I was recently dx in late Jan and had a WLE + SNB(2cm,grade 3+sml dcis, ER+ Her2-) early Feb. I am going for 2nd surgery in 2wks for, hopefully, clearer margins and LN clearance as 1 of the 2 nodes were positive(can’t really understand why i need them all out)?
Chemo is planned 3-4wks after surgery followed by rads & tamoxifen(why can’t i just get my ovaries taken away as my c is oestogen receptive)?
My scars after 4wks have healed well but i am left with a very sensitive nipple in which i cannot bear clothes/anything touching me. It is stopping me from the getting out and about & every step or bump is agony and i walk around most of the time like the ‘Hunchback of Notre Dame’ and it doesn’t seem to be easing!
If this does not go, i would consider having a mastectomy at my next surgery rather than being left like this! Sorry for not being more positive but i find this all rather new and scary! Please help?
Just a note to say that having your ovaries removed will not necessarily mean that you won’t still have oestrogen circulating in your body.
I was over 10 years post menopause at diagnosis, and had already had one ovary removed due to a cyst 28 years previously, but my cancer was Oestrogen and Progesterone and HER-2 Positive and I am on Arimidex.

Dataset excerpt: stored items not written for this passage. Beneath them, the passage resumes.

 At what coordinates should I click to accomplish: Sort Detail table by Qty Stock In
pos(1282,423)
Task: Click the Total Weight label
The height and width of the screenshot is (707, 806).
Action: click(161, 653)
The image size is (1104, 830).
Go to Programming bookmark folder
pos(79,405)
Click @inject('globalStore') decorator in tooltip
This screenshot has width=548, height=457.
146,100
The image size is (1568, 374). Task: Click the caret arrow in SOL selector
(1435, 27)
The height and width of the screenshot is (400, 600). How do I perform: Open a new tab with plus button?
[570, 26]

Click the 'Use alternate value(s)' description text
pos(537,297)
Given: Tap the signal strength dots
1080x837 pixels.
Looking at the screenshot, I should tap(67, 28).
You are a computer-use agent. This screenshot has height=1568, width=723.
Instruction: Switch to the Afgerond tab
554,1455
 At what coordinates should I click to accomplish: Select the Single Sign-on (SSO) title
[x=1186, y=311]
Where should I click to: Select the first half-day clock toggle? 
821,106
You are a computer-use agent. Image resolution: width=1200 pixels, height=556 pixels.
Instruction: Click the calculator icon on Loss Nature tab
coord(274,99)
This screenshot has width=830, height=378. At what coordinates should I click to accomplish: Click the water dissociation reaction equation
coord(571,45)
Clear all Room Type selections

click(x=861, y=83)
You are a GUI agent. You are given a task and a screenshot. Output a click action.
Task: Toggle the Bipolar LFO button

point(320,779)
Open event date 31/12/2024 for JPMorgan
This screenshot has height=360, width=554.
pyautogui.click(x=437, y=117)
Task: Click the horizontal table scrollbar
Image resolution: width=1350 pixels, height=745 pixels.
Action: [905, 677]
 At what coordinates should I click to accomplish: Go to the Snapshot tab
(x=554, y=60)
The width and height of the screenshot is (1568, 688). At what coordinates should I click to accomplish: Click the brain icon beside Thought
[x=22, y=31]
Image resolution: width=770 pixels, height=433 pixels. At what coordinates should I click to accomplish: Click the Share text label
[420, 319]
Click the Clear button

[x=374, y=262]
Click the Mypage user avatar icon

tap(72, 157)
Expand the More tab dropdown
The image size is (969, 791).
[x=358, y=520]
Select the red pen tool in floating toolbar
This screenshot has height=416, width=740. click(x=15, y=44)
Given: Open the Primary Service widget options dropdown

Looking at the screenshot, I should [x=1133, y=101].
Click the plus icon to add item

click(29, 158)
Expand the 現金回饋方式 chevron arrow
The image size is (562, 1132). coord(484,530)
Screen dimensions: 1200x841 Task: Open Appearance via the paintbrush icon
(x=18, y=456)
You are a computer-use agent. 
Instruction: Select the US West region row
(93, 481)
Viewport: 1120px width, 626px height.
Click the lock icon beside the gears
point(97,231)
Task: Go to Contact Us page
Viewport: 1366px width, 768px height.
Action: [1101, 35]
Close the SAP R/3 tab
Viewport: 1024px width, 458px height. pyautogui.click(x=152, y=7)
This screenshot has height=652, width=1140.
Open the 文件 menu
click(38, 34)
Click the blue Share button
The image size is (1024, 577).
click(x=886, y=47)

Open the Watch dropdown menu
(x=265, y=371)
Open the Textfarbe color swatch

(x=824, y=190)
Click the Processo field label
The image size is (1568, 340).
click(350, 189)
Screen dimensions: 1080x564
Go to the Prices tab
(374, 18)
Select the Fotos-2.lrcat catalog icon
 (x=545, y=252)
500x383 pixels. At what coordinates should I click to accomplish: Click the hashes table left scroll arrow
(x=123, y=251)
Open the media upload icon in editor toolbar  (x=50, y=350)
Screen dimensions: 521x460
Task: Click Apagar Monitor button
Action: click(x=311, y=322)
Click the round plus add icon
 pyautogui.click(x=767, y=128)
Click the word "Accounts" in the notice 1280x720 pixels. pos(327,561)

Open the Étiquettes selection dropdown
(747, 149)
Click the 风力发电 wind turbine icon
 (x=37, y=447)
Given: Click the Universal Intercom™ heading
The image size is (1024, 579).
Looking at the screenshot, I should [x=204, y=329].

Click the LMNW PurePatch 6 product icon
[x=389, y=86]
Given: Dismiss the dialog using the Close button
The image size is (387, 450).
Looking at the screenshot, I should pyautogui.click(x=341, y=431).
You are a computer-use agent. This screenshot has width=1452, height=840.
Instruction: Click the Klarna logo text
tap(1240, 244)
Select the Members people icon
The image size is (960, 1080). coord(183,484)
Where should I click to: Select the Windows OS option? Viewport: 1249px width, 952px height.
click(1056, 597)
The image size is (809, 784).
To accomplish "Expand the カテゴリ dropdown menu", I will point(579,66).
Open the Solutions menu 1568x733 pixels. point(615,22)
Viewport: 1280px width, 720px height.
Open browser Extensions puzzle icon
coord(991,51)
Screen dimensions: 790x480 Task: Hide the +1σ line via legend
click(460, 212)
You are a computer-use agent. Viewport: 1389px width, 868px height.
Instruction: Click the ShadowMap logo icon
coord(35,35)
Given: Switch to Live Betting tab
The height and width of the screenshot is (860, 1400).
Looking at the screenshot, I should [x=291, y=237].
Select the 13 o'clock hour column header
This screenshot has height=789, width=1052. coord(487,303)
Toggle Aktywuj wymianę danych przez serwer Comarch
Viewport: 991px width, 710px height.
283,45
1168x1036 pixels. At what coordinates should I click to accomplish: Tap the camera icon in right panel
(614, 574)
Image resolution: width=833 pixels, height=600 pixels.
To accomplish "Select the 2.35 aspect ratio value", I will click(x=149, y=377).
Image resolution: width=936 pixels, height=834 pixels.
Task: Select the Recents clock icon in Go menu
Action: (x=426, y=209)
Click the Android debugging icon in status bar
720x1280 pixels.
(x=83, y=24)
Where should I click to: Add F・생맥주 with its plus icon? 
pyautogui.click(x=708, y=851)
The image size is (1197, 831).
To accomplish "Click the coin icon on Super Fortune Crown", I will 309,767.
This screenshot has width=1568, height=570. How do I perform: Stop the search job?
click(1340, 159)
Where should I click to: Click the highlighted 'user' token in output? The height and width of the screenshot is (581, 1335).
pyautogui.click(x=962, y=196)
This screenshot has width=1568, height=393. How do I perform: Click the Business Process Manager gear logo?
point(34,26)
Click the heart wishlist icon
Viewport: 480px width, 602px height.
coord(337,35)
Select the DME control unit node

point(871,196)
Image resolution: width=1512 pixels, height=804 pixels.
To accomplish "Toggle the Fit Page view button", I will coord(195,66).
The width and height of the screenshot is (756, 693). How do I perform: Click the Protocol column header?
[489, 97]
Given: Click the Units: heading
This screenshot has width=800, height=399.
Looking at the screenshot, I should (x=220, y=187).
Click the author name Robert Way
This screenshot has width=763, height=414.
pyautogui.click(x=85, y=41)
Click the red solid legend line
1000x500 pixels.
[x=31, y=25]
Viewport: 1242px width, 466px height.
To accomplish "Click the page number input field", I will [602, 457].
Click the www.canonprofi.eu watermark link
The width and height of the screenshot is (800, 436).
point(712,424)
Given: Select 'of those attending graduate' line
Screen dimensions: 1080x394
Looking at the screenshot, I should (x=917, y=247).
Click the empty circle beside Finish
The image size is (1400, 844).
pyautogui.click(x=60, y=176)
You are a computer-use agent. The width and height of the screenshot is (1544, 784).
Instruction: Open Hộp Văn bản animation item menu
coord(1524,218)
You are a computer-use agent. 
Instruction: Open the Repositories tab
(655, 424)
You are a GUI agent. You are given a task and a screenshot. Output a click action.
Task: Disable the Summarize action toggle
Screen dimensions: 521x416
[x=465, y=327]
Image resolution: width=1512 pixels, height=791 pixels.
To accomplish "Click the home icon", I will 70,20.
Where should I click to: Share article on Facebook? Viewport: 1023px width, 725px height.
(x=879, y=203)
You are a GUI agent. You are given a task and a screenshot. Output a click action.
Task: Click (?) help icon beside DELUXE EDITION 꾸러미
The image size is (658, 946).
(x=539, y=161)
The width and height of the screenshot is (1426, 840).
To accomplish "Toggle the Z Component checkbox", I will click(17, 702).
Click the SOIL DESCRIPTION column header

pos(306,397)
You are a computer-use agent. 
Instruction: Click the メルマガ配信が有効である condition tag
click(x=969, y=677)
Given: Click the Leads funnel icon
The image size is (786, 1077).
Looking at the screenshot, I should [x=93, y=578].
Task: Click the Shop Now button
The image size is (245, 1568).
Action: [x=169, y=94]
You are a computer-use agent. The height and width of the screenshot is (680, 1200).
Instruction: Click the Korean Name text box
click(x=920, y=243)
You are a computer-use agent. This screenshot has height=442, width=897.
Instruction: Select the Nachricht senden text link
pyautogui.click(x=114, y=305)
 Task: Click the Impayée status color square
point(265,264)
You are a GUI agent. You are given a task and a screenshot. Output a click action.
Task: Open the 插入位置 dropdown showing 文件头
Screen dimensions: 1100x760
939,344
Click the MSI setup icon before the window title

Oestrogen is still produced in body fat (although I am very slim at 7 1/2 stone) and in the adrenal glands even after the ovaries are removed or stop functioning.
So I believe you would still need Tamoxifen or Arimidex or similar even if you had your ovaries surgically removed.
Hope your other difficulties soon get better, and all the best for the rest of your treatment.
Interesting thread… I’m 2-and-a-half years from dx, a strongly oestrogen-positive bc (I’m on Femara) - and by the way, I had had both ovaries removed in 2000 (benign ovarian cysts) but still got bc… it probably didn’t help that I was 2 stone overweight, I weigh less now and am always hungry! except first thing in the morning.